NBC'S 'Jingle Boy' Got Start In Valley
by Dave Walker
Mark Jonathan Davis sings for the largest TV audiences of
our time,
although lots of listeners likely hear his distinctive
musical stylings
from several rooms away.
As the syrupy voice of "Johnny Chimes," Davis,
a Valley
expatriate, writes and performs pop parodies that fill
the
credits-squeezing promos linking NBC's prime-time
programs.
Visit the bathroom between Seinfeld and Veronica's Closet
and
you could miss Davis singing a zany Tea Leoni tribute to
the tune of
La Bamba. Grab a cold beverage before NewsRadio and
you'll
probably miss his nutty Born to Be Niles (sung to the
tune of
Steppenwolf's "wild" open-road anthem, of
course), or his inspired
series of 3rd Rock From The Sun promos, featuring that
amazing,
we'll-try-anything-for-NBC cast.
It was hard to miss Davis's lengthy Jurassic Park promo,
which
aired Thanksgiving eve. Actually a rerun from previous
airings, the
spot was scored to corresponding clips from the movie. A
zippy
medley of tunes including Hava Nagila and When The Saints
Go
Marching In ("When T. Rex goes chompin' in!"),
the original piece
won multiple awards from PROMAX, a trade organization of
promo professionals.
In fact, Davis's voice was heard repeatedly over the long
Thanksgiving weekend, singing the promotional praises of
a string
of NBC holiday movies. More recently, he has sung a
parody
promo--to the tune of You're A Mean One, Mr. Grinch--for
David
Spade's Just Shoot Me character, Finch. Davis also called
the
oft-heard square-dance hoedown spot for Caroline In The
City.
Delivered in a comfortably cheap, Bill-Murray-at-the-ski-lodge
voice, the Johnny Chimes song parodies help provide NBC's
between-show promotions an off-the-wall edge, combining
left-field
rhymes with power-alley gags.
One memorable Leoni moment, for example, schooled viewers
on
how to pronounce the star's name. Tea--rhymes with
Princess Leia.
"He's very much like one of those writers you'd see
in movies
about TV, like My Favorite Year," said Galen Herod,
a former
promo alchemist at Channel 15 (KNXV) in Phoenix who has
worked with Davis at NBC 2000, the network's in-house
promotions
department, for the past year. "He has his own rules
of comedy.
When he throws in something that's unrelated to what the
spot is
about--that makes it stick in your head."

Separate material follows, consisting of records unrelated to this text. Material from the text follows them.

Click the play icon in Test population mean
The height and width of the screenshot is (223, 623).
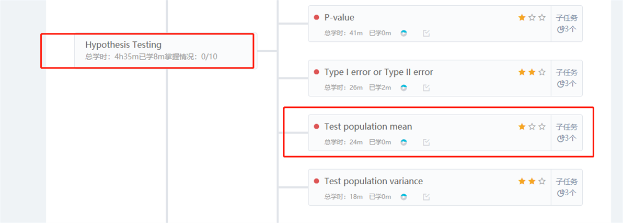pyautogui.click(x=403, y=142)
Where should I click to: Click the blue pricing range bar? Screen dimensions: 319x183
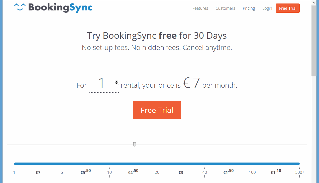tap(157, 164)
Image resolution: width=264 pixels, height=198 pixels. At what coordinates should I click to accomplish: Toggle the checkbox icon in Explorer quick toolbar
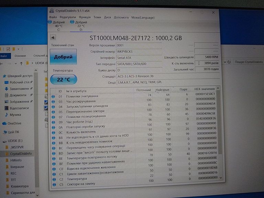pyautogui.click(x=8, y=49)
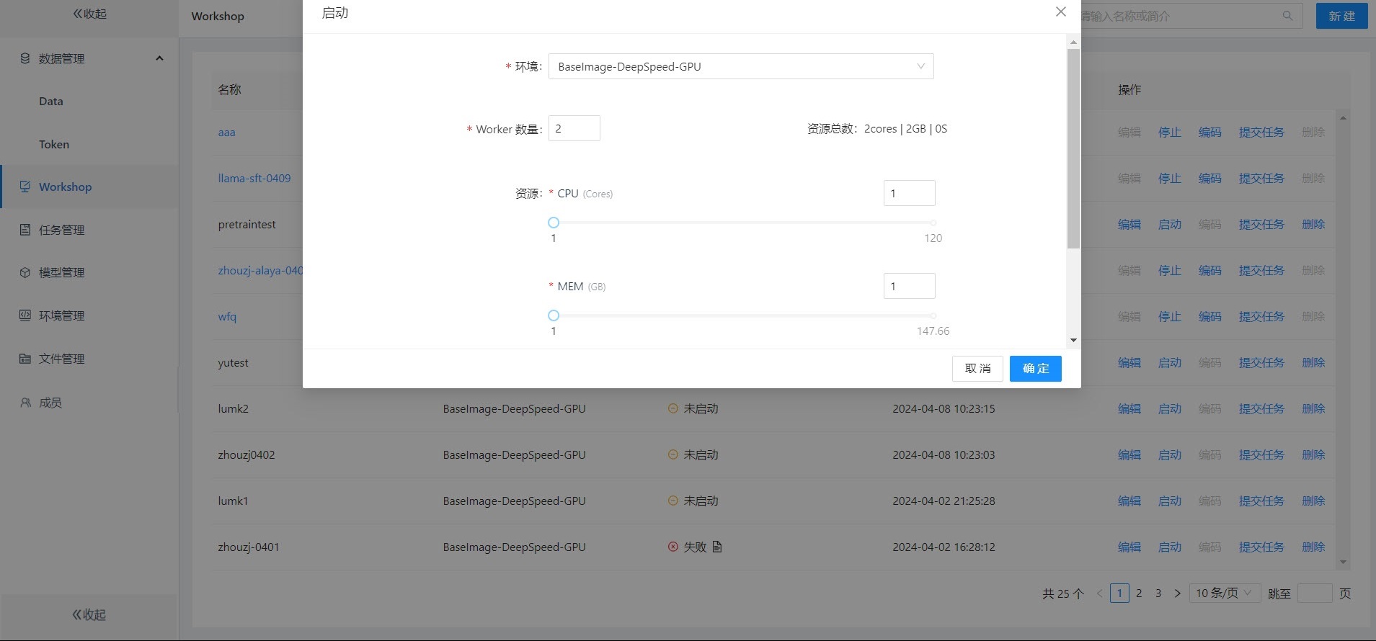
Task: Click the 数据管理 database icon
Action: click(x=25, y=58)
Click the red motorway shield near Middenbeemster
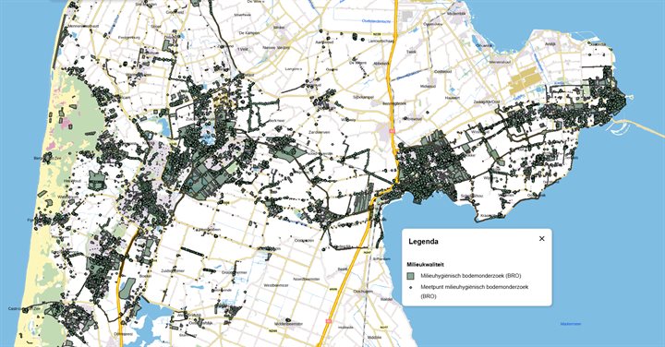 tap(328, 321)
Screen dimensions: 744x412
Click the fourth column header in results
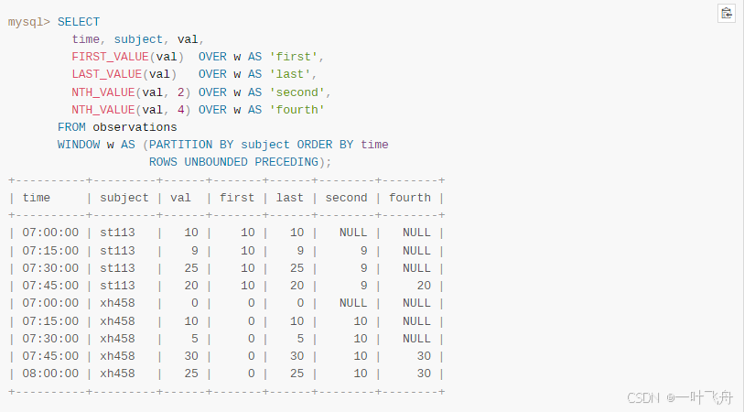409,198
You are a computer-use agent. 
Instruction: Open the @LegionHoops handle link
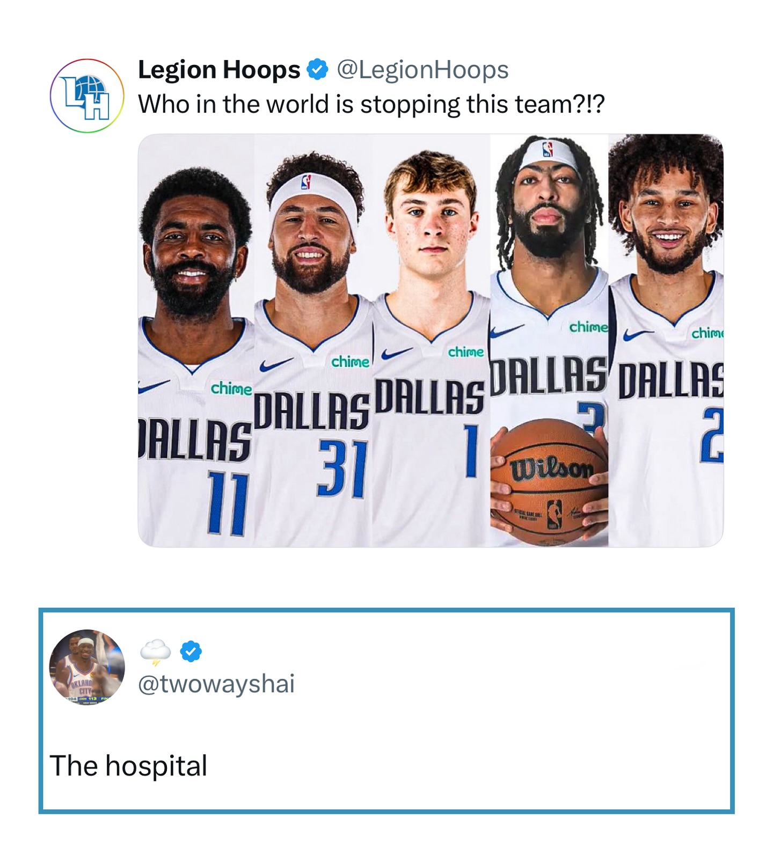tap(422, 70)
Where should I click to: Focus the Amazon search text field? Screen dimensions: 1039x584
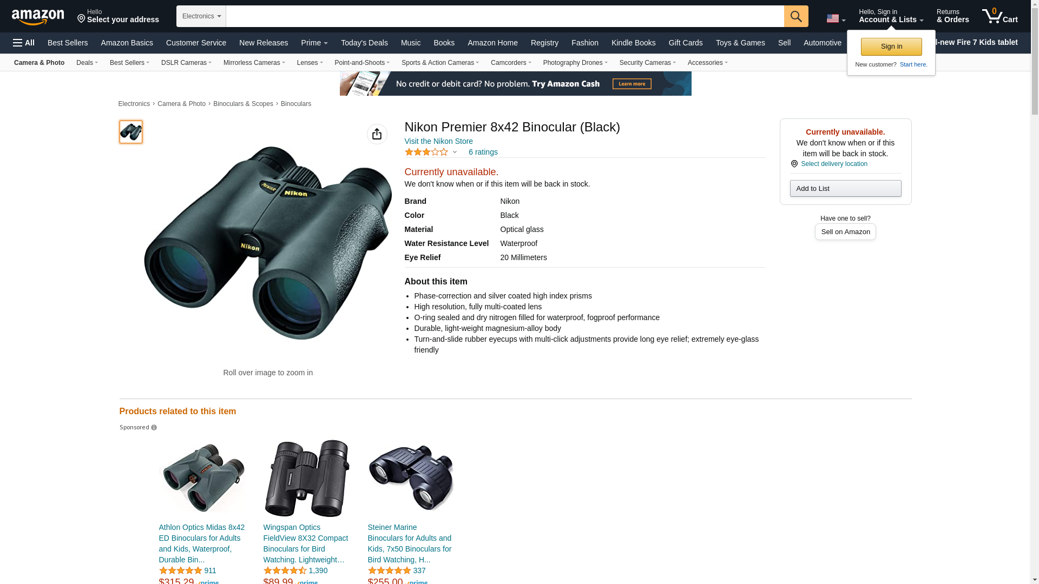pos(505,16)
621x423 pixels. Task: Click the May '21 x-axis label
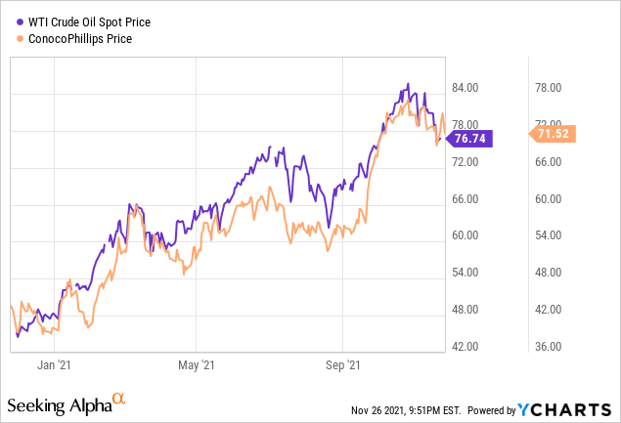[x=196, y=365]
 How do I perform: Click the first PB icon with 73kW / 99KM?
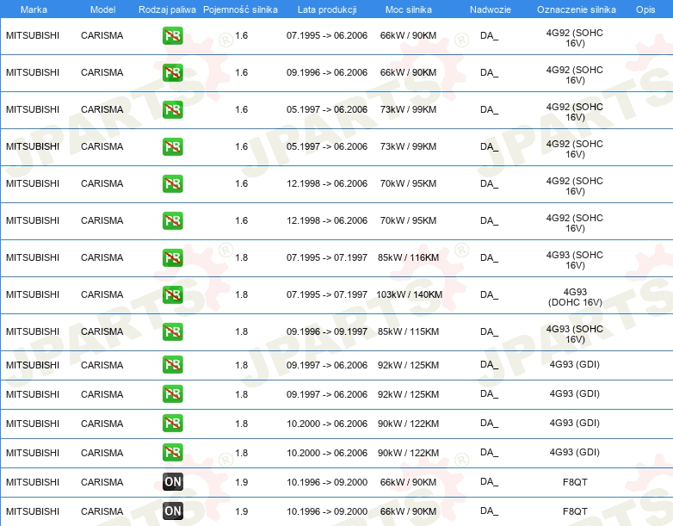click(x=173, y=110)
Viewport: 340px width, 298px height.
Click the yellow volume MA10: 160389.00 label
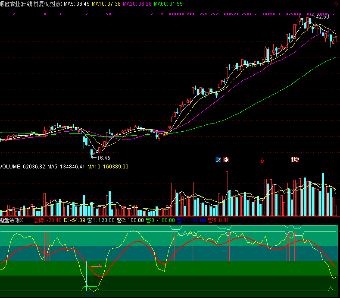click(108, 166)
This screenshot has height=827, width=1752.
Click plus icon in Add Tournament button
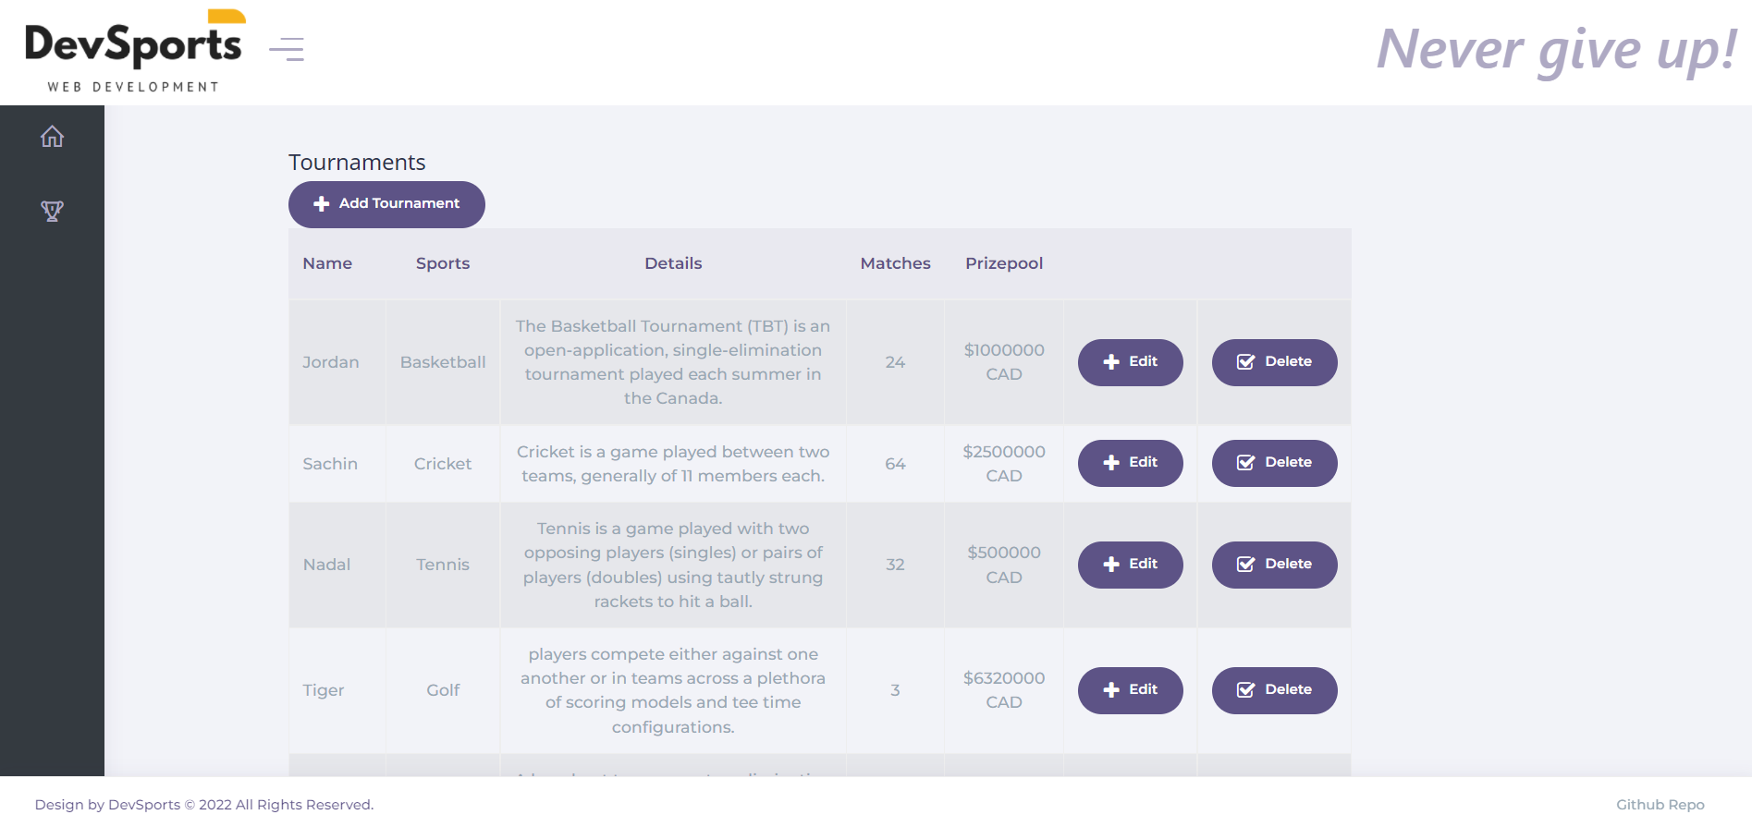[x=322, y=204]

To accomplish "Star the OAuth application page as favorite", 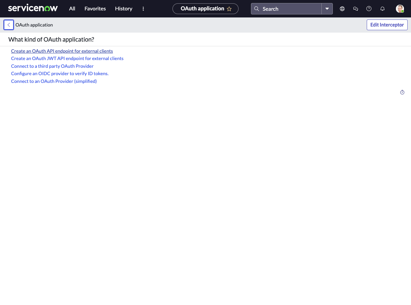I will (229, 9).
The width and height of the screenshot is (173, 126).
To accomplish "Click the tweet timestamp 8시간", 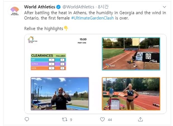I will pos(103,7).
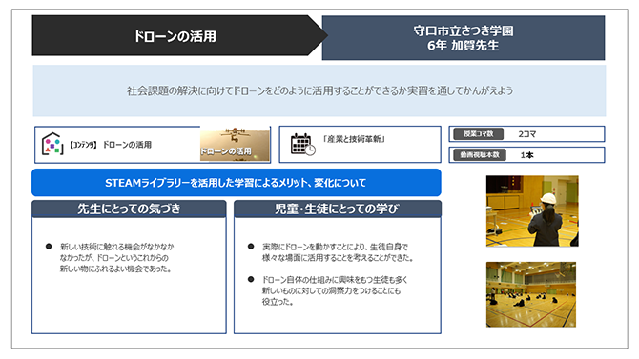Click the calendar with clock icon
This screenshot has width=639, height=359.
coord(302,144)
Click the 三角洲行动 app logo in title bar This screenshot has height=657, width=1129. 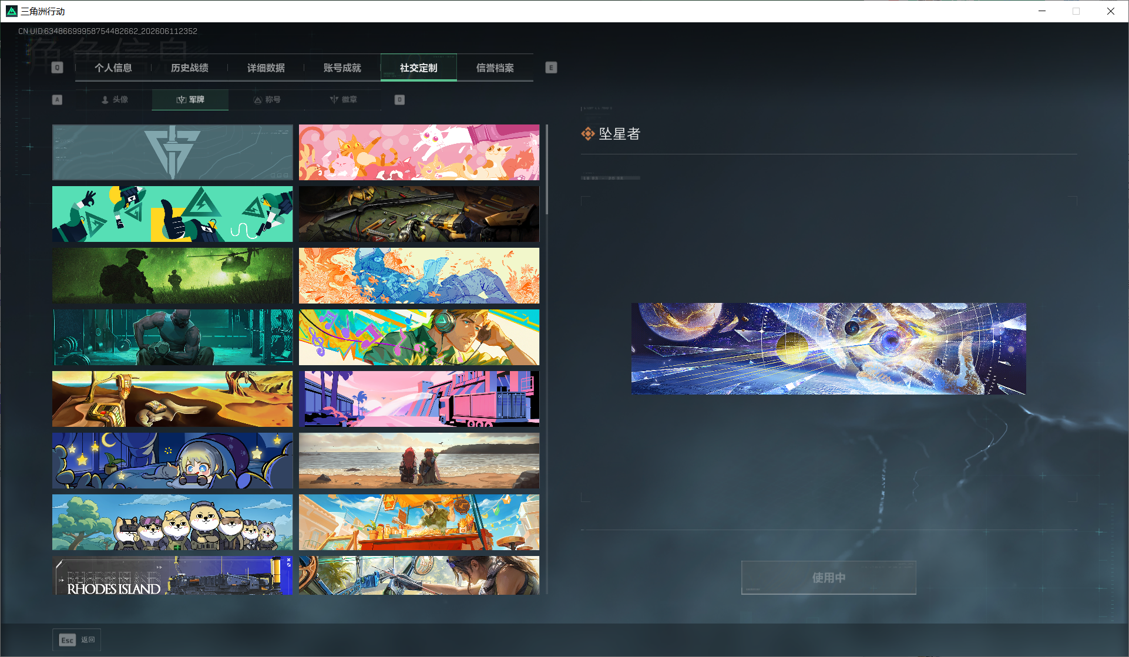pyautogui.click(x=12, y=11)
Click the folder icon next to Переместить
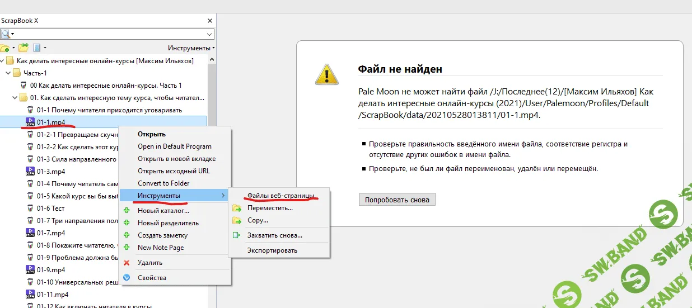 click(x=236, y=208)
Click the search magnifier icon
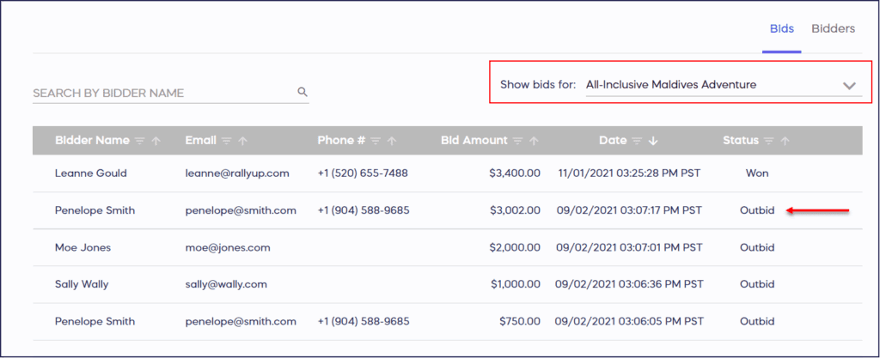This screenshot has height=358, width=880. [x=302, y=92]
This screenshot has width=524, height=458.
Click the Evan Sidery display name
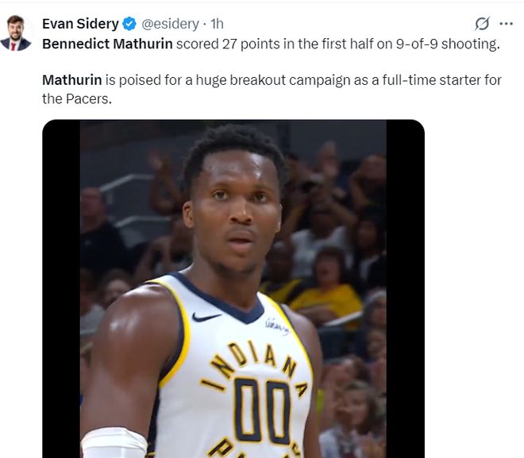coord(79,24)
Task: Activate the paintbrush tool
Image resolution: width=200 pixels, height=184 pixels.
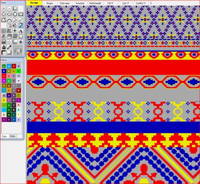Action: pos(21,25)
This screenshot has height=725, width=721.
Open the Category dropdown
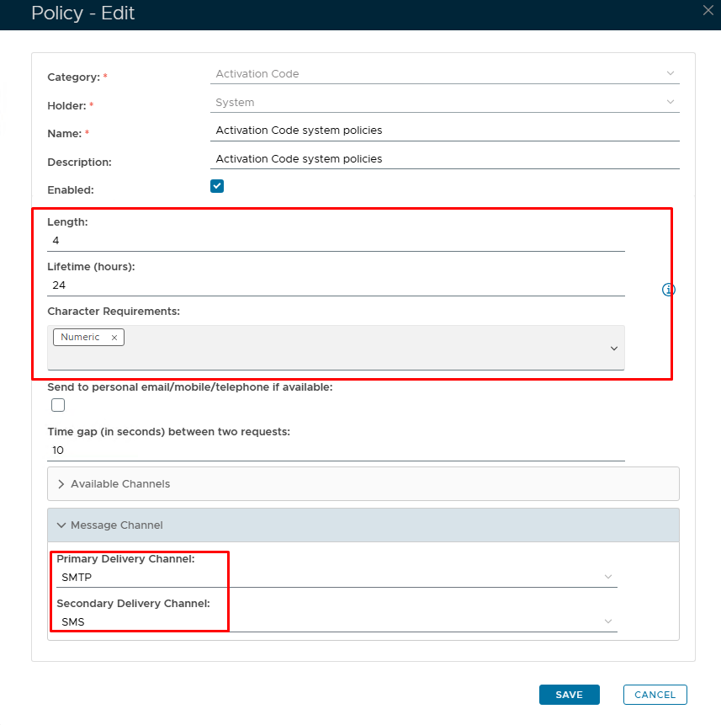[x=444, y=74]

Which is, after all, what the promo business is really
all about.
RADIO DAYS
The Johnny Chimes saga begins--as you knew it would--on
morning radio.
While attending high school and working part time at a
Phoenix
hobby store, Davis made it his own hobby to contribute--as
a
volunteer audience member, calling in on the studio line,
collaborating with a hobby-shop buddy--to Jonathon
Brandmeier's
morning show on KZZP-FM (104.7).
Brandmeier, who later went on to drive-time fame in
Chicago, was
king of the local radio market at the time, which would
be the early
1980's.
"People would call him up and do wacky characters
and voices,"
Davis said. "We said, 'Let's do that.' So we'd go to
the office and get
there at 7 or 8 in the morning and try to get through on
the request
lines."
And Brandmeier would play the bits. It was a start. The
money
wasn't great. The money was non-existent, actually.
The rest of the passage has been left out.